Copy each line of the entries beneath that contains the word "using".

[DATA EXCERPTS Boundary: Start]

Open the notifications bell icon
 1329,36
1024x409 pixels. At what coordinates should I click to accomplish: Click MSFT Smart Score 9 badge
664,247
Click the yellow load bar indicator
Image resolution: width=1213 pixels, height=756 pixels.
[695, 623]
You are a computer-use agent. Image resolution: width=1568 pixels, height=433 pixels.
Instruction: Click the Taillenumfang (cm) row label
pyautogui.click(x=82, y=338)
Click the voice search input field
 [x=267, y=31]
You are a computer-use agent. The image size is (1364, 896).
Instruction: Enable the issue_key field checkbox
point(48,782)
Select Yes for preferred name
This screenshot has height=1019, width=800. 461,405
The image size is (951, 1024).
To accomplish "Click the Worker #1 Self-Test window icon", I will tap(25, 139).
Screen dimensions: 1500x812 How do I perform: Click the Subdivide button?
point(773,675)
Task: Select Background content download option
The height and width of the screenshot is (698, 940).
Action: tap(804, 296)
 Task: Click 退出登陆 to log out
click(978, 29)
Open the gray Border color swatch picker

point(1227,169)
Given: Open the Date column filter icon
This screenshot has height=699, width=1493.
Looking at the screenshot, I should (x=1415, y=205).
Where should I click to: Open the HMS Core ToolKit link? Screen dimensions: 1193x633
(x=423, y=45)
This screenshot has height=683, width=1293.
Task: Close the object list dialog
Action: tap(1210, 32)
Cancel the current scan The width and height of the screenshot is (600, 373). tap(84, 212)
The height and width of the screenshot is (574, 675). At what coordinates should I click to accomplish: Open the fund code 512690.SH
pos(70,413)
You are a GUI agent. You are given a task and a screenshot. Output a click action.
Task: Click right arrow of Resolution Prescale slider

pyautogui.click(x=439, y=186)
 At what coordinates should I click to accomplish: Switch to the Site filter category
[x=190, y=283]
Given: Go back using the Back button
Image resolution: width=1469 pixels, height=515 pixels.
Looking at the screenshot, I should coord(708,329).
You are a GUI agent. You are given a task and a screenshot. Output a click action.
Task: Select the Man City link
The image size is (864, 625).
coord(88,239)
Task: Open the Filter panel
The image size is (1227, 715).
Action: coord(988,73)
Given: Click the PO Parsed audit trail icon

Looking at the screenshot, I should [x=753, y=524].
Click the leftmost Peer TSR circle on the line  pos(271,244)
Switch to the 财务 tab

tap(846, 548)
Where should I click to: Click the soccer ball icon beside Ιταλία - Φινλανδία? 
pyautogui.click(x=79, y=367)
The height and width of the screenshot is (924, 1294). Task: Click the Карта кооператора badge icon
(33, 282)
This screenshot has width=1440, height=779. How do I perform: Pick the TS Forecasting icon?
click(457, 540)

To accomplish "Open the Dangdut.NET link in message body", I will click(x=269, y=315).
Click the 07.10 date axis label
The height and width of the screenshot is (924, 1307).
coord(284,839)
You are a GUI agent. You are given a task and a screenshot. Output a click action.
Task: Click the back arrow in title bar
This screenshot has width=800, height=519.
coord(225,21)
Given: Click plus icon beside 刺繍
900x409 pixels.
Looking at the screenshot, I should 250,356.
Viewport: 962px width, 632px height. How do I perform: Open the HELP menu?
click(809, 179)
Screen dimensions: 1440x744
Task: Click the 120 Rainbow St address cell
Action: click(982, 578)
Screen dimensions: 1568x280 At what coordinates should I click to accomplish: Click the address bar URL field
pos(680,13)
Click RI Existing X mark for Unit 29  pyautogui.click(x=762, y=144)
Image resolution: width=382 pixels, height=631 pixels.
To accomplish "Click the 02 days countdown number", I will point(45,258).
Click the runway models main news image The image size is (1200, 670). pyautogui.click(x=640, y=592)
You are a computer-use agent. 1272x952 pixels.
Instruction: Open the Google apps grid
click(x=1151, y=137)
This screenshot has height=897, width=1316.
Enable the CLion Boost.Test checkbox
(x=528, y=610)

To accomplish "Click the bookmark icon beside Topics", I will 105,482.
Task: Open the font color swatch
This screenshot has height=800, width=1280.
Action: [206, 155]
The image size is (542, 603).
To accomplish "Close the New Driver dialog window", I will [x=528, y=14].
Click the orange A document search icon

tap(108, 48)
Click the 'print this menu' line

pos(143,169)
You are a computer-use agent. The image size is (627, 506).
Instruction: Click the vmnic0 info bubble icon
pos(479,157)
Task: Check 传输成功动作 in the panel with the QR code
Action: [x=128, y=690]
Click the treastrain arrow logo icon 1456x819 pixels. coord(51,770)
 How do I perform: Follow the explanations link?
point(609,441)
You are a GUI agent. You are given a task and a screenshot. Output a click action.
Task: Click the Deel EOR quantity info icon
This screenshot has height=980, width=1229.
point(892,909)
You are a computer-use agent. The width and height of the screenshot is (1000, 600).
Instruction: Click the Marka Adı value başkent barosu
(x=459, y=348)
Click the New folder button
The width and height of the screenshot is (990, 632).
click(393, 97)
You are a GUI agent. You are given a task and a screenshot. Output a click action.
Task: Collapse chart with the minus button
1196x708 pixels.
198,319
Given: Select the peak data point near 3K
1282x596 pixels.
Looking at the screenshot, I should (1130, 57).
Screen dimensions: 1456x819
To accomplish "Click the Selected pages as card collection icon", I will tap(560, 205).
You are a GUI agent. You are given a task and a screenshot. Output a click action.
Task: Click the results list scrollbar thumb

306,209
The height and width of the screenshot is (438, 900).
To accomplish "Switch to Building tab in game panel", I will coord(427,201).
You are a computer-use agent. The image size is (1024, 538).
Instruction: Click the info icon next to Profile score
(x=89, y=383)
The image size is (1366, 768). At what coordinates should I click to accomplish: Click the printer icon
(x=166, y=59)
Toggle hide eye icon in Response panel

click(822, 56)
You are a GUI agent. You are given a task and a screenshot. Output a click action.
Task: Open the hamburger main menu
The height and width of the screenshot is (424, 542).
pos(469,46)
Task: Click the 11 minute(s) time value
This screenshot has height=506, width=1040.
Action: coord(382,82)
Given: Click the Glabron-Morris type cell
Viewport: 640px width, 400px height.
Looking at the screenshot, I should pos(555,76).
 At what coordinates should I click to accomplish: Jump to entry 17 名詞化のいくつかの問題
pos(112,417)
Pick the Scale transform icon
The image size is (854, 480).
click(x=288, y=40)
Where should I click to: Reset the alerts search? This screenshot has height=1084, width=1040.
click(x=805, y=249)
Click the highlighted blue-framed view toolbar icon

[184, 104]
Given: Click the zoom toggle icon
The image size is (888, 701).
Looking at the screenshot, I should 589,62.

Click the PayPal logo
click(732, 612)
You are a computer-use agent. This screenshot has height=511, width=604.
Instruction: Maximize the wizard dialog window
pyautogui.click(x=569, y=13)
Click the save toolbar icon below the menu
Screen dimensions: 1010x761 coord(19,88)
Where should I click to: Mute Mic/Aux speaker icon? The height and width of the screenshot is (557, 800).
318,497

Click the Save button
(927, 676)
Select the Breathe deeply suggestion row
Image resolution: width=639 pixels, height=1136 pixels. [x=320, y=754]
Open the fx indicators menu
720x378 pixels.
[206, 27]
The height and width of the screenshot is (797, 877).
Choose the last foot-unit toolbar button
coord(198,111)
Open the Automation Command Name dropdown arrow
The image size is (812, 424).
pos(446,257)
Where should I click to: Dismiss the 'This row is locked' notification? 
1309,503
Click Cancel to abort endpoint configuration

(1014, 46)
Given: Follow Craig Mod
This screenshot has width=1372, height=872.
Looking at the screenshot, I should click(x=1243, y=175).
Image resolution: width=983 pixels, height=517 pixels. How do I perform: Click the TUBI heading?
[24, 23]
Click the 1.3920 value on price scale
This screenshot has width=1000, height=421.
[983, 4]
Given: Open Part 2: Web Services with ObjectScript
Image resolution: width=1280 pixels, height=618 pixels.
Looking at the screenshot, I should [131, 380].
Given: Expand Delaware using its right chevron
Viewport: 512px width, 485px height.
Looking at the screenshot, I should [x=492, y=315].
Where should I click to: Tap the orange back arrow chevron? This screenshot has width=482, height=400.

[DATA EXCERPTS Boundary: End]

WRITTEN ANSWER:
Given: Go back using the Back button
Given: Expand Delaware using its right chevron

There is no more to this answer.